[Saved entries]
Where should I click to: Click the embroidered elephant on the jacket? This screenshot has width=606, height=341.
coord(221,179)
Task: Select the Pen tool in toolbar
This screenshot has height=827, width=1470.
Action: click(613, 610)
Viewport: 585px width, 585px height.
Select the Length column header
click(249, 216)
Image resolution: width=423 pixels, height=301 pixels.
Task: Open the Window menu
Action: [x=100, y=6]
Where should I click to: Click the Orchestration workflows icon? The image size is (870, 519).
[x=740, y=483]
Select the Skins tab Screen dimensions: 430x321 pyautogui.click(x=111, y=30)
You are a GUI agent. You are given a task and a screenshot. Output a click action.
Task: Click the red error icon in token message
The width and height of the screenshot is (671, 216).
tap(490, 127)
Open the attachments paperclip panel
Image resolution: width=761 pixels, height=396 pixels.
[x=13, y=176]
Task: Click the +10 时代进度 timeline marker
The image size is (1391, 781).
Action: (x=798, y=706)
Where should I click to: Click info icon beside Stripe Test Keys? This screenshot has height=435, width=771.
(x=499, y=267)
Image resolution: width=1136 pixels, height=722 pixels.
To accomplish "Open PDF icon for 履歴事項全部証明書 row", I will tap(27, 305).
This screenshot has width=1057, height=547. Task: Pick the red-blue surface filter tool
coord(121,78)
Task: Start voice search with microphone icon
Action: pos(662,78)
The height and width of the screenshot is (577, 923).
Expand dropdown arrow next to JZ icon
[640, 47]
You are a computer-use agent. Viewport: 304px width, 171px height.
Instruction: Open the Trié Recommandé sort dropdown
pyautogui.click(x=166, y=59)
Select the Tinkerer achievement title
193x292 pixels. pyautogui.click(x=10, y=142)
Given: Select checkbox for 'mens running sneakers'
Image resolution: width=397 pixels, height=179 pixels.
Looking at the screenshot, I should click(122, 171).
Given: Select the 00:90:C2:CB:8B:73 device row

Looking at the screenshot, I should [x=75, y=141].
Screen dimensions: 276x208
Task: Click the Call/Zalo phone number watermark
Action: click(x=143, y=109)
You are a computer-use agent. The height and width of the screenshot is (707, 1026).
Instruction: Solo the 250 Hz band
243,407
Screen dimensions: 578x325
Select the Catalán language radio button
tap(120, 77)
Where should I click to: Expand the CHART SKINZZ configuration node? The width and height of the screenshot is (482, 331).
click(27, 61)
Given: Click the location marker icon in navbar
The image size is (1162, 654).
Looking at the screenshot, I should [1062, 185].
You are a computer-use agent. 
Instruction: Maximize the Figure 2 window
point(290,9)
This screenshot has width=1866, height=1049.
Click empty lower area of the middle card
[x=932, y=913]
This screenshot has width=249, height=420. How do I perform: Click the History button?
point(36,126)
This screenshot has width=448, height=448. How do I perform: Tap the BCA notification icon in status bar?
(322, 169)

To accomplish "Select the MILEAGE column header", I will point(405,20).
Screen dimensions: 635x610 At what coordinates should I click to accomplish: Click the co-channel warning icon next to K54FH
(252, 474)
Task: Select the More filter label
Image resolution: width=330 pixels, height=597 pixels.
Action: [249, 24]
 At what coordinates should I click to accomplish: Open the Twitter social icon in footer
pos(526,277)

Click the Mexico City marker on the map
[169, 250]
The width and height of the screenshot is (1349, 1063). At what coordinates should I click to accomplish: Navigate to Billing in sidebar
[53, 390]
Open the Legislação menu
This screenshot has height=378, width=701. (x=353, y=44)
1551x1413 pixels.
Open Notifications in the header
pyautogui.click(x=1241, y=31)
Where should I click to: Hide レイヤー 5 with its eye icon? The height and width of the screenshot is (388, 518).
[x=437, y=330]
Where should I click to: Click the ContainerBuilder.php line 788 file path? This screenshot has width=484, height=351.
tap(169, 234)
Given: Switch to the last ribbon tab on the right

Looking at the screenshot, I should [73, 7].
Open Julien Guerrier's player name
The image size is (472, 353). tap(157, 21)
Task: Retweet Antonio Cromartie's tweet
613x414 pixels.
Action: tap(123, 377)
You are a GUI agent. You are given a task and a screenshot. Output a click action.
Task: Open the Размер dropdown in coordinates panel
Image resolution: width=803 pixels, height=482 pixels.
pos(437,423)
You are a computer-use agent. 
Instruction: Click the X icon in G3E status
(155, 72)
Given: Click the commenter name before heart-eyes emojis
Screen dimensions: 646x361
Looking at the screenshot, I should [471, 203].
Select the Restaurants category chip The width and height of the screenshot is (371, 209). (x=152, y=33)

- Task requirements:
Return all of the entries word for word.

- Answer section:
Where should I click to: Click the embroidered elephant on the jacket? This screenshot has width=606, height=341.
coord(221,179)
Task: Select the Pen tool in toolbar
This screenshot has height=827, width=1470.
Action: click(613, 610)
Viewport: 585px width, 585px height.
Select the Length column header
click(249, 216)
Image resolution: width=423 pixels, height=301 pixels.
Task: Open the Window menu
Action: [x=100, y=6]
Where should I click to: Click the Orchestration workflows icon? The image size is (870, 519).
[x=740, y=483]
Select the Skins tab Screen dimensions: 430x321 pyautogui.click(x=111, y=30)
You are a GUI agent. You are given a task and a screenshot. Output a click action.
Task: Click the red error icon in token message
The width and height of the screenshot is (671, 216).
tap(490, 127)
Open the attachments paperclip panel
Image resolution: width=761 pixels, height=396 pixels.
[x=13, y=176]
Task: Click the +10 时代进度 timeline marker
The image size is (1391, 781).
Action: (x=798, y=706)
Where should I click to: Click info icon beside Stripe Test Keys? This screenshot has height=435, width=771.
(x=499, y=267)
Image resolution: width=1136 pixels, height=722 pixels.
To accomplish "Open PDF icon for 履歴事項全部証明書 row", I will tap(27, 305).
This screenshot has width=1057, height=547. Task: Pick the red-blue surface filter tool
coord(121,78)
Task: Start voice search with microphone icon
Action: pos(662,78)
The height and width of the screenshot is (577, 923).
Expand dropdown arrow next to JZ icon
[640, 47]
You are a computer-use agent. Viewport: 304px width, 171px height.
Instruction: Open the Trié Recommandé sort dropdown
pyautogui.click(x=166, y=59)
Select the Tinkerer achievement title
193x292 pixels. pyautogui.click(x=10, y=142)
Given: Select checkbox for 'mens running sneakers'
Image resolution: width=397 pixels, height=179 pixels.
Looking at the screenshot, I should click(122, 171).
Given: Select the 00:90:C2:CB:8B:73 device row

Looking at the screenshot, I should [x=75, y=141].
Screen dimensions: 276x208
Task: Click the Call/Zalo phone number watermark
Action: click(x=143, y=109)
You are a computer-use agent. The height and width of the screenshot is (707, 1026).
Instruction: Solo the 250 Hz band
243,407
Screen dimensions: 578x325
Select the Catalán language radio button
tap(120, 77)
Where should I click to: Expand the CHART SKINZZ configuration node? The width and height of the screenshot is (482, 331).
click(27, 61)
Given: Click the location marker icon in navbar
The image size is (1162, 654).
Looking at the screenshot, I should [1062, 185].
You are a computer-use agent. 
Instruction: Maximize the Figure 2 window
point(290,9)
This screenshot has width=1866, height=1049.
Click empty lower area of the middle card
[x=932, y=913]
This screenshot has width=249, height=420. How do I perform: Click the History button?
point(36,126)
This screenshot has width=448, height=448. How do I perform: Tap the BCA notification icon in status bar?
(322, 169)

To accomplish "Select the MILEAGE column header", I will point(405,20).
Screen dimensions: 635x610 At what coordinates should I click to accomplish: Click the co-channel warning icon next to K54FH
(252, 474)
Task: Select the More filter label
Image resolution: width=330 pixels, height=597 pixels.
Action: [249, 24]
 At what coordinates should I click to accomplish: Open the Twitter social icon in footer
pos(526,277)

Click the Mexico City marker on the map
[169, 250]
The width and height of the screenshot is (1349, 1063). At what coordinates should I click to accomplish: Navigate to Billing in sidebar
[53, 390]
Open the Legislação menu
This screenshot has height=378, width=701. (x=353, y=44)
1551x1413 pixels.
Open Notifications in the header
pyautogui.click(x=1241, y=31)
Where should I click to: Hide レイヤー 5 with its eye icon? The height and width of the screenshot is (388, 518).
[x=437, y=330]
Where should I click to: Click the ContainerBuilder.php line 788 file path? This screenshot has width=484, height=351.
tap(169, 234)
Given: Switch to the last ribbon tab on the right

Looking at the screenshot, I should [73, 7].
Open Julien Guerrier's player name
The image size is (472, 353). tap(157, 21)
Task: Retweet Antonio Cromartie's tweet
613x414 pixels.
Action: tap(123, 377)
You are a GUI agent. You are given a task and a screenshot. Output a click action.
Task: Open the Размер dropdown in coordinates panel
Image resolution: width=803 pixels, height=482 pixels.
pos(437,423)
You are a computer-use agent. 
Instruction: Click the X icon in G3E status
(155, 72)
Given: Click the commenter name before heart-eyes emojis
Screen dimensions: 646x361
Looking at the screenshot, I should [471, 203].
Select the Restaurants category chip The width and height of the screenshot is (371, 209). (x=152, y=33)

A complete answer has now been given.